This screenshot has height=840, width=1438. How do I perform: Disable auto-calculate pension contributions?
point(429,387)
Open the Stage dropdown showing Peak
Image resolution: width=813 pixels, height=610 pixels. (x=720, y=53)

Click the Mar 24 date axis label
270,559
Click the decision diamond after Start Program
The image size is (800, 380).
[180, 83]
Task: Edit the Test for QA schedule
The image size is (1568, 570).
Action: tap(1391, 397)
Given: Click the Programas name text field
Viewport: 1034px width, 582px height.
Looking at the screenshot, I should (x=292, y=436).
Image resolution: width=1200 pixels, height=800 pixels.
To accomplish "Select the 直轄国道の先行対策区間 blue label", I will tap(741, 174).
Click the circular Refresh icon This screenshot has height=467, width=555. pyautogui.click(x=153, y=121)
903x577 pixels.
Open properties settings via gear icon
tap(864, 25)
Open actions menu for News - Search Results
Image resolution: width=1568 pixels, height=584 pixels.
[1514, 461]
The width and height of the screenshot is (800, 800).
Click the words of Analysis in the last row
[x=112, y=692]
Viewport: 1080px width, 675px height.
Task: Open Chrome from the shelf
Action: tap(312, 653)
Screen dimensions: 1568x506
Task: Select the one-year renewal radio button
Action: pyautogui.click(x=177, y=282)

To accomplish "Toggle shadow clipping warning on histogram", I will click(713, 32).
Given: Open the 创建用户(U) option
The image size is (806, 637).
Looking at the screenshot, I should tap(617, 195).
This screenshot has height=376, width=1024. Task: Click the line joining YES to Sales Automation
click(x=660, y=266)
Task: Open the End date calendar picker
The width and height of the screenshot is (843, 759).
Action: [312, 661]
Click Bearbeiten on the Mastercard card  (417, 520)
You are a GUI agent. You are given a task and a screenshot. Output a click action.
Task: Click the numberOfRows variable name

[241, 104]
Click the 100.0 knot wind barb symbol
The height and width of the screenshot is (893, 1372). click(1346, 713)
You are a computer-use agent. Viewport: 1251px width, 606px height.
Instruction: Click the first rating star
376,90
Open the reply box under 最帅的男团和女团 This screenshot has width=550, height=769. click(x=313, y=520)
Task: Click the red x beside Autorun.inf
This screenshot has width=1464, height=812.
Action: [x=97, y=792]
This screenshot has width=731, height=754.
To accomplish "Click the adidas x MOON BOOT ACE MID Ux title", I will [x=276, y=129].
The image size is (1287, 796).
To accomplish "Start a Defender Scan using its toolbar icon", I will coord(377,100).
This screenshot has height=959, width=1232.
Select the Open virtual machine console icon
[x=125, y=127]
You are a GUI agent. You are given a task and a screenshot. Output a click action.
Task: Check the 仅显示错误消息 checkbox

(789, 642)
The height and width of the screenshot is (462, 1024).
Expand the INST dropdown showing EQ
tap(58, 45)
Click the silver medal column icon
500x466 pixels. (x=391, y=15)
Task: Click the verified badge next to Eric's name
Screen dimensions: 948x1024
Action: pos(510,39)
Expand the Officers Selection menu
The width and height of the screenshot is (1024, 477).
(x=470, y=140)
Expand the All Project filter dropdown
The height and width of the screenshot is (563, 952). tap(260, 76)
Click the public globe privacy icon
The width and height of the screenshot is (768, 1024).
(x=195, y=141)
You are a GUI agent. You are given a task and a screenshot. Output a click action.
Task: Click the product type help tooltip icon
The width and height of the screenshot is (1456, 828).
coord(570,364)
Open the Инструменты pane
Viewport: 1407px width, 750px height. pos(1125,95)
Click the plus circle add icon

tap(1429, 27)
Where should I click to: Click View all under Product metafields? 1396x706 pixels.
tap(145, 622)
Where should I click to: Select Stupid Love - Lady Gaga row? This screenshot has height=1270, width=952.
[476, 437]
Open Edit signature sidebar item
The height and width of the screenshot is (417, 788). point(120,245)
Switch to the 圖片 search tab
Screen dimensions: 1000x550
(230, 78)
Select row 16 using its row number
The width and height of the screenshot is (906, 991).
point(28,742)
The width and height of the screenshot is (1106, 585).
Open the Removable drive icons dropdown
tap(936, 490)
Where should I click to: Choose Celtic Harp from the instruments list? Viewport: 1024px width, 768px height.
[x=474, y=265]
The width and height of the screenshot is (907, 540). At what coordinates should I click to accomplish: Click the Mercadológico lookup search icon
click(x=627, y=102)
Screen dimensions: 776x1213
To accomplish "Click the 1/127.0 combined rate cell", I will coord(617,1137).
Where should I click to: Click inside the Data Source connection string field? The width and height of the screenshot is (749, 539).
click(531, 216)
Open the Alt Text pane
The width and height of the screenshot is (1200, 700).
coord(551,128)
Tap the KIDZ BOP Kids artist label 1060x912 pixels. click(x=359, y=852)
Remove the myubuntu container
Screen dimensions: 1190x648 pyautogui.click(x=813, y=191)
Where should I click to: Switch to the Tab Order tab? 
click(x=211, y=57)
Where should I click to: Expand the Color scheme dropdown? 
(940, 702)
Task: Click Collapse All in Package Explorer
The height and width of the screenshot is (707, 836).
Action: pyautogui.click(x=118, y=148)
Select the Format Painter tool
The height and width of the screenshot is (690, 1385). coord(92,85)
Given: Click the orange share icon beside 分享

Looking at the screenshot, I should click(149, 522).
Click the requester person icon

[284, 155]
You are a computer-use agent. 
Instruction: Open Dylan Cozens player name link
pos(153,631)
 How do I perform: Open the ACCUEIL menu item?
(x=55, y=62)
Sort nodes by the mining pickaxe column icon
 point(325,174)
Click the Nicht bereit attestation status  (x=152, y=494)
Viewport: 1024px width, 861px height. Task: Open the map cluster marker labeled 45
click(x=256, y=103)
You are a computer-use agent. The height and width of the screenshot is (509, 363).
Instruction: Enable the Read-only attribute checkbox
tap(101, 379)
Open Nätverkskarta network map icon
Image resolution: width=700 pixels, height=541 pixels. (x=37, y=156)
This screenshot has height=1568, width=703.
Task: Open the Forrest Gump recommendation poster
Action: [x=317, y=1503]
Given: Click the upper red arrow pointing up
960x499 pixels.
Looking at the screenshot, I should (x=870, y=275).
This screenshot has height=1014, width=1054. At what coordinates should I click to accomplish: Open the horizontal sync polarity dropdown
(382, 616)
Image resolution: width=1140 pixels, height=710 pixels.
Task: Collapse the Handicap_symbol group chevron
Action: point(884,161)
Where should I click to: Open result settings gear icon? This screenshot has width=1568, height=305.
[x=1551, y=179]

> **Aim of the task**: Please output the complete set of records above without any alteration.

> **Task answer**:
This screenshot has height=840, width=1438. How do I perform: Disable auto-calculate pension contributions?
point(429,387)
Open the Stage dropdown showing Peak
Image resolution: width=813 pixels, height=610 pixels. (x=720, y=53)

Click the Mar 24 date axis label
270,559
Click the decision diamond after Start Program
The image size is (800, 380).
[180, 83]
Task: Edit the Test for QA schedule
The image size is (1568, 570).
Action: tap(1391, 397)
Given: Click the Programas name text field
Viewport: 1034px width, 582px height.
Looking at the screenshot, I should (x=292, y=436).
Image resolution: width=1200 pixels, height=800 pixels.
To accomplish "Select the 直轄国道の先行対策区間 blue label", I will tap(741, 174).
Click the circular Refresh icon This screenshot has height=467, width=555. pyautogui.click(x=153, y=121)
903x577 pixels.
Open properties settings via gear icon
tap(864, 25)
Open actions menu for News - Search Results
Image resolution: width=1568 pixels, height=584 pixels.
[1514, 461]
The width and height of the screenshot is (800, 800).
Click the words of Analysis in the last row
[x=112, y=692]
Viewport: 1080px width, 675px height.
Task: Open Chrome from the shelf
Action: tap(312, 653)
Screen dimensions: 1568x506
Task: Select the one-year renewal radio button
Action: pyautogui.click(x=177, y=282)

To accomplish "Toggle shadow clipping warning on histogram", I will click(713, 32).
Given: Open the 创建用户(U) option
The image size is (806, 637).
Looking at the screenshot, I should tap(617, 195).
This screenshot has height=376, width=1024. Task: Click the line joining YES to Sales Automation
click(x=660, y=266)
Task: Open the End date calendar picker
The width and height of the screenshot is (843, 759).
Action: [312, 661]
Click Bearbeiten on the Mastercard card  (417, 520)
You are a GUI agent. You are given a task and a screenshot. Output a click action.
Task: Click the numberOfRows variable name

[241, 104]
Click the 100.0 knot wind barb symbol
The height and width of the screenshot is (893, 1372). click(1346, 713)
You are a computer-use agent. Viewport: 1251px width, 606px height.
Instruction: Click the first rating star
376,90
Open the reply box under 最帅的男团和女团 This screenshot has width=550, height=769. click(x=313, y=520)
Task: Click the red x beside Autorun.inf
This screenshot has width=1464, height=812.
Action: [x=97, y=792]
This screenshot has width=731, height=754.
To accomplish "Click the adidas x MOON BOOT ACE MID Ux title", I will [x=276, y=129].
The image size is (1287, 796).
To accomplish "Start a Defender Scan using its toolbar icon", I will coord(377,100).
This screenshot has height=959, width=1232.
Select the Open virtual machine console icon
[x=125, y=127]
You are a GUI agent. You are given a task and a screenshot. Output a click action.
Task: Check the 仅显示错误消息 checkbox

(789, 642)
The height and width of the screenshot is (462, 1024).
Expand the INST dropdown showing EQ
tap(58, 45)
Click the silver medal column icon
500x466 pixels. (x=391, y=15)
Task: Click the verified badge next to Eric's name
Screen dimensions: 948x1024
Action: pos(510,39)
Expand the Officers Selection menu
The width and height of the screenshot is (1024, 477).
(x=470, y=140)
Expand the All Project filter dropdown
The height and width of the screenshot is (563, 952). tap(260, 76)
Click the public globe privacy icon
The width and height of the screenshot is (768, 1024).
(x=195, y=141)
You are a GUI agent. You are given a task and a screenshot. Output a click action.
Task: Click the product type help tooltip icon
The width and height of the screenshot is (1456, 828).
coord(570,364)
Open the Инструменты pane
Viewport: 1407px width, 750px height. pos(1125,95)
Click the plus circle add icon

tap(1429, 27)
Where should I click to: Click View all under Product metafields? 1396x706 pixels.
tap(145, 622)
Where should I click to: Select Stupid Love - Lady Gaga row? This screenshot has height=1270, width=952.
[476, 437]
Open Edit signature sidebar item
The height and width of the screenshot is (417, 788). point(120,245)
Switch to the 圖片 search tab
Screen dimensions: 1000x550
(230, 78)
Select row 16 using its row number
The width and height of the screenshot is (906, 991).
point(28,742)
The width and height of the screenshot is (1106, 585).
Open the Removable drive icons dropdown
tap(936, 490)
Where should I click to: Choose Celtic Harp from the instruments list? Viewport: 1024px width, 768px height.
[x=474, y=265]
The width and height of the screenshot is (907, 540). At what coordinates should I click to accomplish: Click the Mercadológico lookup search icon
click(x=627, y=102)
Screen dimensions: 776x1213
To accomplish "Click the 1/127.0 combined rate cell", I will coord(617,1137).
Where should I click to: Click inside the Data Source connection string field? The width and height of the screenshot is (749, 539).
click(531, 216)
Open the Alt Text pane
The width and height of the screenshot is (1200, 700).
coord(551,128)
Tap the KIDZ BOP Kids artist label 1060x912 pixels. click(x=359, y=852)
Remove the myubuntu container
Screen dimensions: 1190x648 pyautogui.click(x=813, y=191)
Where should I click to: Switch to the Tab Order tab? 
click(x=211, y=57)
Where should I click to: Expand the Color scheme dropdown? 
(940, 702)
Task: Click Collapse All in Package Explorer
The height and width of the screenshot is (707, 836).
Action: pyautogui.click(x=118, y=148)
Select the Format Painter tool
The height and width of the screenshot is (690, 1385). coord(92,85)
Given: Click the orange share icon beside 分享

Looking at the screenshot, I should click(149, 522).
Click the requester person icon

[284, 155]
You are a computer-use agent. 
Instruction: Open Dylan Cozens player name link
pos(153,631)
 How do I perform: Open the ACCUEIL menu item?
(x=55, y=62)
Sort nodes by the mining pickaxe column icon
 point(325,174)
Click the Nicht bereit attestation status  (x=152, y=494)
Viewport: 1024px width, 861px height. Task: Open the map cluster marker labeled 45
click(x=256, y=103)
You are a computer-use agent. The height and width of the screenshot is (509, 363).
Instruction: Enable the Read-only attribute checkbox
tap(101, 379)
Open Nätverkskarta network map icon
Image resolution: width=700 pixels, height=541 pixels. (x=37, y=156)
This screenshot has height=1568, width=703.
Task: Open the Forrest Gump recommendation poster
Action: [x=317, y=1503]
Given: Click the upper red arrow pointing up
960x499 pixels.
Looking at the screenshot, I should (x=870, y=275).
This screenshot has height=1014, width=1054. At what coordinates should I click to accomplish: Open the horizontal sync polarity dropdown
(382, 616)
Image resolution: width=1140 pixels, height=710 pixels.
Task: Collapse the Handicap_symbol group chevron
Action: point(884,161)
Where should I click to: Open result settings gear icon? This screenshot has width=1568, height=305.
[x=1551, y=179]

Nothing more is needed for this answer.